I perceive as a 13 year-old kid that something is not correct, there is a glitch in this reality. I notice that some people mimic other’s behavior. Few people embrace free will. Their choices are made based on external opinions, others are needed in order to support one person’s decisions. Moreover I see then how people seek this support, it is like a requirement to be part of this unit known as society. At this age I do not understand neither am I able to construct a theory to explain this mystery (¿why?). I perceive around me that the art of being, of being oneself, is rarely present. I attach then to this idea, of being myself, because if each person is unique, then I cannot search outside what is inside.
I do navigate since then for two decades, without a route, without a destiny. Incomprehension leads to depression, a burden I no longer carry. One day when 24 years old, I discover another glitch known as 9/11. Videos, documentaries, articles, readings, I consume a lot of input in order to explore the big alternative. ¿What IF? A big doubt arises because I scientifically need to check all options until I can discard them. I do not want my subconscious mind to discard what is possible and what is not. I want my conscious mind to decide after processing all available input. At this very moment in time I ask to my self: ¿Do I have more IFs to answer? I do consult a palmist another for tarot cards, and finally a medium. They provide me food for thought. I perceive that something unseen is present. Then the destiny provides me a gift, the best I remember I ever received, a book named “9/11th The Ultimate Truth” by Laura Knight-Jadczyk and Joe Quinn.

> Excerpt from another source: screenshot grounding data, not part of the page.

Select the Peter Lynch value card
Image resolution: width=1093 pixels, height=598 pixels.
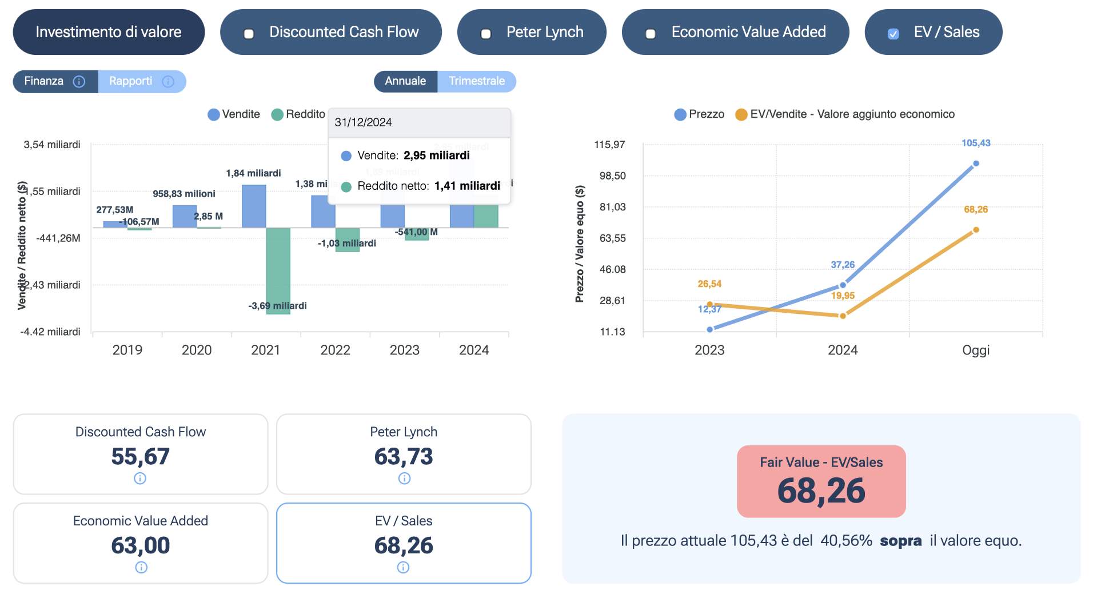pos(404,453)
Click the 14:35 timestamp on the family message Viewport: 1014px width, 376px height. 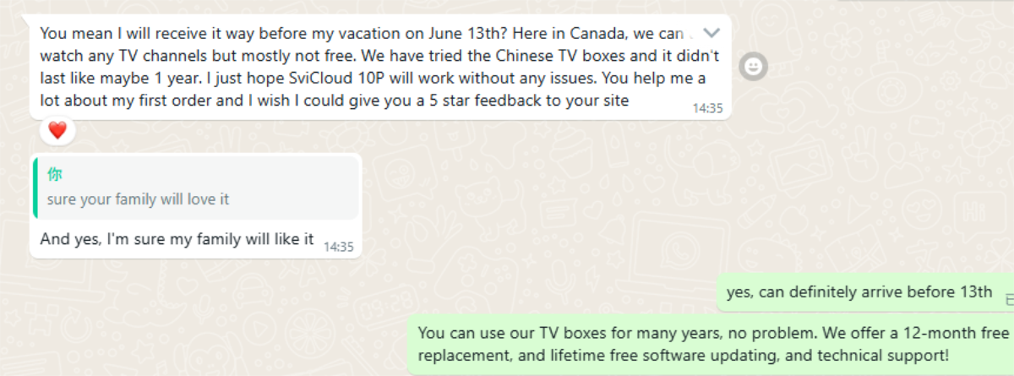(338, 247)
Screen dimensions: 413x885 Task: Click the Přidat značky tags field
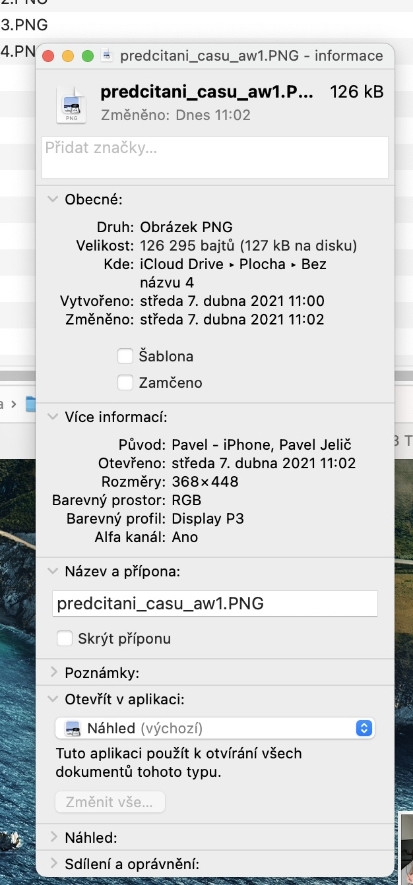(215, 157)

Then I fall in love with the writer, with this style of writing. All is intense, all is valuable information, all is meaningful to me. The next step is to buy 2 more books. I need more and more from the same author, even if the subjects are different. I read “The Wave – Volume 1”. This is the tip of the iceberg, the point of no return. I realize that ahead of me there is a very long path, a path of learning, of self criticism, a path of exploration and discovery, a path for people who think and wish to be themselves. A great respect arises not only for the writer, also for the other researchers supporting several initiatives. I then discover the web-page Signs Of The Times. I also discover the Cassiopaea Forum which I join as a mere consumer, not as a person to enlighten others.

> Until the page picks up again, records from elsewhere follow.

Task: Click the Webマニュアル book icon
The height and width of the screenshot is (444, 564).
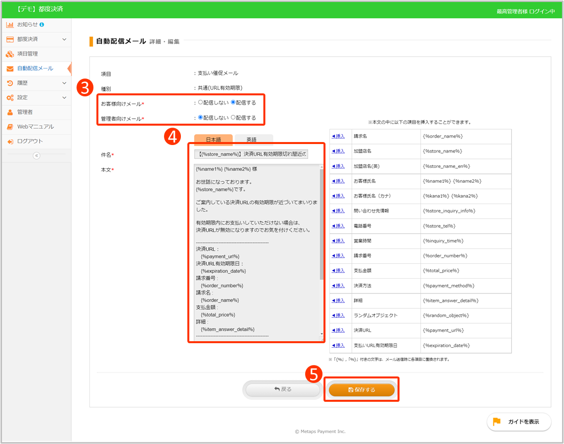Action: [x=10, y=127]
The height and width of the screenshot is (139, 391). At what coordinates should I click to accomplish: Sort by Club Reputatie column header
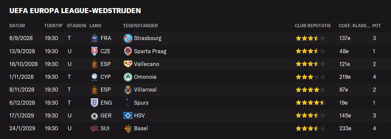[x=313, y=26]
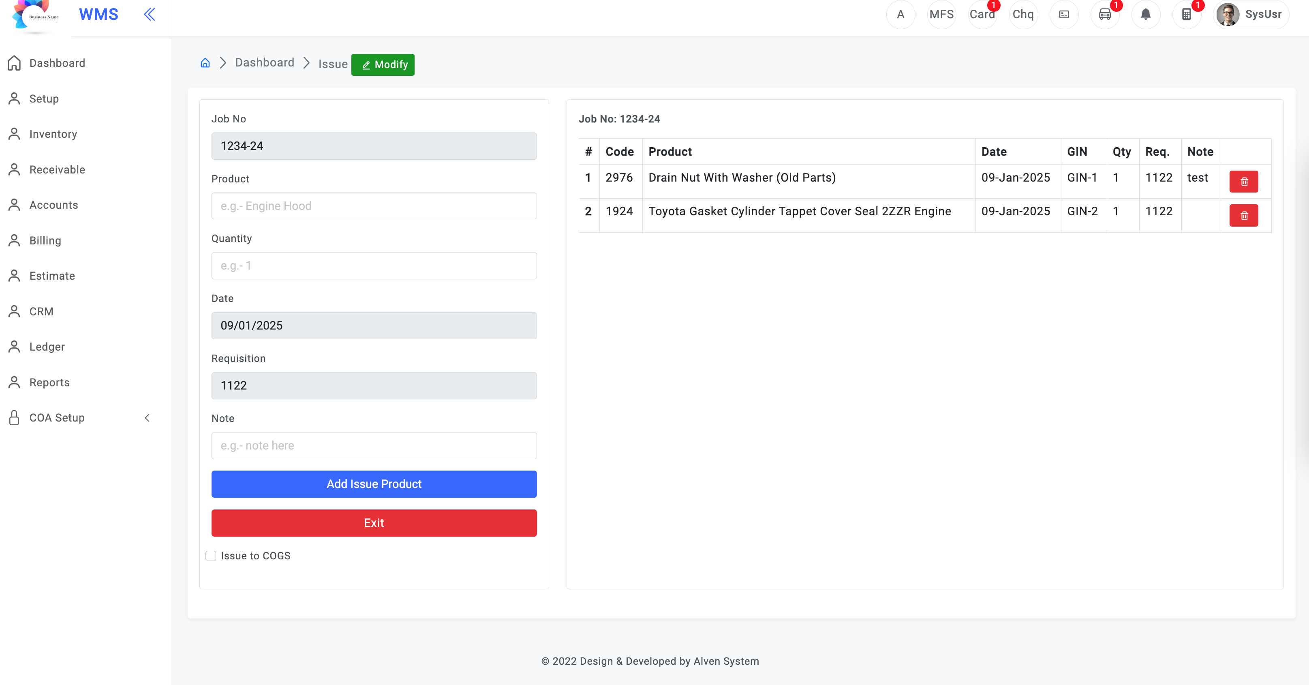Click the vehicle icon in header
The width and height of the screenshot is (1309, 685).
tap(1105, 14)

After 3 years with them, I perceive a growth in my knowledge superior to 6 years of lonely research. After another 6 months with them, I perceive a growth in my knowledge superior to previous 3 years. After another set of 18 months with them … ¿do you guess? ¿Stress? It no longer exists (check Éiriú Eolas). I’m in good health, all allergic symptoms vanished, I lost more than 10Kg. My mind concentrates with ease and is able to face challenging problems (I do not remember this capacity before). I know I’m on the correct route. I know where the lighthouse is.
I do remember the first message I need to write on the Forum of Cassiopaea. It is a private message to Laura: “thanks for existing”.